Royal Thai and Republic of Korea service members, along with U.S. Marines with the 31st Marine Expeditionary Unit, 3rd Marine Expeditionary Brigade, came together to create a multinational task force and conduct an amphibious landing exercise, Feb. 10.
The amphibious landing was in support of Cobra Gold 2011, the thirtieth installment of one of the largest land-based, joint, combined military training exercises in the world. Reconnaissance Marines coasted through the water in combat rubber raiding crafts and were first to land on the beach and secure the area.
Moments later paratroopers with the Royal Thai Navy could be seen gliding through the sky, steering themselves to the landing zone near the beach. The jumpers left the aircraft at approximately 8,000 ft., free fell until about 2,500 ft., then opened their chutes preparing to land.
AV-8B Harrier jets from Marine Attack Squadron 211, 31st MEU were next on the scene and cleared the way for the ground element by providing firepower.
Amphibious assault vehicles came storming out of the water onto the beach front, where Royal Thai, Republic of Korea and U.S. Marines quickly exited the vehicles and continued the assault on foot.
Soon after, at a nearby landing zone, CH-46E Sea Knight helicopters, CH-53E Super Stallion helicopters and Royal Thai Navy SH-70 helicopters unloaded another force of Marines to support their counterparts on the beach.

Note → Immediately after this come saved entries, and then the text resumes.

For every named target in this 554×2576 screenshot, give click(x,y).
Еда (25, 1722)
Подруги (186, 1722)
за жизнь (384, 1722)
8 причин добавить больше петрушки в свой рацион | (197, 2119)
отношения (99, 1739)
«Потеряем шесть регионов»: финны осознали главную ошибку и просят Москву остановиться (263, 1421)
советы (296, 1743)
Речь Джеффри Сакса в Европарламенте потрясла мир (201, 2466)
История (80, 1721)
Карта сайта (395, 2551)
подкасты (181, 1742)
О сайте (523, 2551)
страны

“This is an opportunity for us to work with our partner nations in the area; everything from high level staff officers working together to individual units on the ground, building those relationships for the future,” said Lt. Col. Daniel Seibel, 31st MEU executive officer. “This training is what the Marine Corps is all about, from our very foundation. It’s an amphibious operation, instream offload, getting dirty, doing what Marines joined the Marine Corps to do.”
According to Col. Andrew MacMannis, 31st MEU commanding officer, the operation took several weeks of coordination and intensive planning but has proven to be very beneficial.
“It has been extremely productive,” MacMannis said. “The fact that we get to know the Thais and our counterparts, and how they do their business and we do ours and how we integrate both to do training together; it has been very enlightening to all of us.”
Cobra Gold 2011 improves participating nations’ ability to conduct relevant and dynamic training, while strengthening relationships between the militaries and local communities.
Thailand and the U.S. enjoy a long and successful history of cooperation across a large number of issues, including security, law enforcement, public health, and trade and investment. The nations have been allies and have shared many of the same democratic ideals since the Treaty of Amity and Commerce was signed in 1833.